**QUÉ HACER:** Continúa el artículo sobre la expansión de las tarjetas de stablecoins de Visa y Bridge a partir de su última oración.
─── TEXTO PROPORCIONADO
Visa y Bridge, propiedad de Stripe, anunciaron una expansión masiva de sus tarjetas vinculadas a stablecoins hacia 100 países para finales de 2026, según el comunicado oficial emitido por Visa Investor Relations. Esta iniciativa estratégica busca integrar la liquidación onchain directa, permitiendo que comercios y emisores operen sin la necesidad de conversiones previas a moneda fiduciaria.
La evolución del programa, que inicialmente se centró en mercados seleccionados de América Latina durante 2025, ahora apunta a una cobertura global en Europa, Asia-Pacífico y África, consolidando la infraestructura necesaria para el comercio digital moderno. Mediante el uso de activos digitales vinculados al dólar, las empresas podrán gestionar flujos de capital con mayor eficiencia operativa, reduciendo drásticamente los tiempos de espera bancarios.
La soberanía financiera se traslada a la infraestructura de liquidación programable
Este avance no se limita únicamente a la disponibilidad geográfica, ya que introduce la liquidación directamente en activos digitales mediante la infraestructura de Lead Bank, lo cual representa un cambio de paradigma en el procesamiento de pagos. A diferencia de las tarjetas tradicionales que liquidan en moneda local, esta alianza permite mantener el valor dentro del ecosistema criptográfico, optimizando la transparencia y la velocidad.
Dicha capacidad técnica permite que los emisores y adquirentes de tarjetas utilicen el programa piloto de Visa para superar la fase de prueba iniciada originalmente en abril de 2025, marcando un hito en la interoperabilidad financiera. Dado que Bridge recibió aprobación condicional para operar como un banco de confianza nacional en Estados Unidos, la seguridad jurídica de estas operaciones onchain se fortalece significativamente frente a sus competidores directos.
En términos de competencia, este movimiento posiciona a Visa en una trayectoria agresiva frente a Mastercard, estableciendo una diferencia sustancial respecto a los modelos de conversión tradicionales que todavía dependen de sistemas heredados. Mientras que otros proveedores de pagos simplemente actúan como pasarelas, la integración profunda con Bridge permite el uso de la blockchain para optimizar la transparencia transaccional en tiempo real.
──────
─── LISTADO PROPORCIONADO
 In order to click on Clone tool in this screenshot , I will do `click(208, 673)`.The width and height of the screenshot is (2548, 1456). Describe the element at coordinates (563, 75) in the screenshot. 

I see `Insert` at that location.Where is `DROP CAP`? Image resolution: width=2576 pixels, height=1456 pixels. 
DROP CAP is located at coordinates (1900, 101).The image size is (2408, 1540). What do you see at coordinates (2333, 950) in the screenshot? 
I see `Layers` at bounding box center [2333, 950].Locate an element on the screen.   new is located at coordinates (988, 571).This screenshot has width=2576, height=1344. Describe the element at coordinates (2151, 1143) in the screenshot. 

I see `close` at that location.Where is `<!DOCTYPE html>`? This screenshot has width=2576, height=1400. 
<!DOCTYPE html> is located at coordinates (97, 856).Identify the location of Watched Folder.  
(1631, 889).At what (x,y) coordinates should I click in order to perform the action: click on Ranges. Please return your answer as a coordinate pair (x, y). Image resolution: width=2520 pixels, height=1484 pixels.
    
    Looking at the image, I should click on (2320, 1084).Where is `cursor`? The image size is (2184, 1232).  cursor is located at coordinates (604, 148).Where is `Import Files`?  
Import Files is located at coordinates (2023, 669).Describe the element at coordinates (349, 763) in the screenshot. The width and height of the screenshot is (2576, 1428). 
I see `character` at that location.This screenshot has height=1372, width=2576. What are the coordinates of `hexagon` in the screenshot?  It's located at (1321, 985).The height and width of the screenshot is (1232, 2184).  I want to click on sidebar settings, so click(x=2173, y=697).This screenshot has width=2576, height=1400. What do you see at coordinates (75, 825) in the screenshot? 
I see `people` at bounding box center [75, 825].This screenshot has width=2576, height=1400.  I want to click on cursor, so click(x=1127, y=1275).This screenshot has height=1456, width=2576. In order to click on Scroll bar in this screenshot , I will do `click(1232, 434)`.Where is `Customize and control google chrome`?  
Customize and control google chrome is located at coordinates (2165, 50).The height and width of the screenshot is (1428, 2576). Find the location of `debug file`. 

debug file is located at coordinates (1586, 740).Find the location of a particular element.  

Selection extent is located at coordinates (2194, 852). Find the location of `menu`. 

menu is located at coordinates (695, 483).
──────
**RESULTADO:**
¿Podrá la liquidación onchain desplazar definitivamente al procesamiento de pagos tradicional?
La arquitectura de Bridge también facilita que las compañías creen y gestionen sus propios activos estables de manera programática, ofreciendo una posibilidad de que las empresas emitan sus propios activos programables sin depender de terceros. Esto contrasta con el uso de monedas genéricas, ya que permite una personalización total de las reglas de gasto y cumplimiento dentro de los programas de tarjetas corporativas.
A medida que el ecosistema madura, se observa una adopción institucional que trasciende el simple uso de carteras digitales, integrando la eficiencia de las redes distribuidas en el consumo cotidiano. La colaboración entre Visa y Bridge se perfila como el puente definitivo entre el sistema bancario tradicional y las finanzas descentralizadas, eliminando las fricciones históricas que limitaban el uso de criptoactivos en el comercio minorista.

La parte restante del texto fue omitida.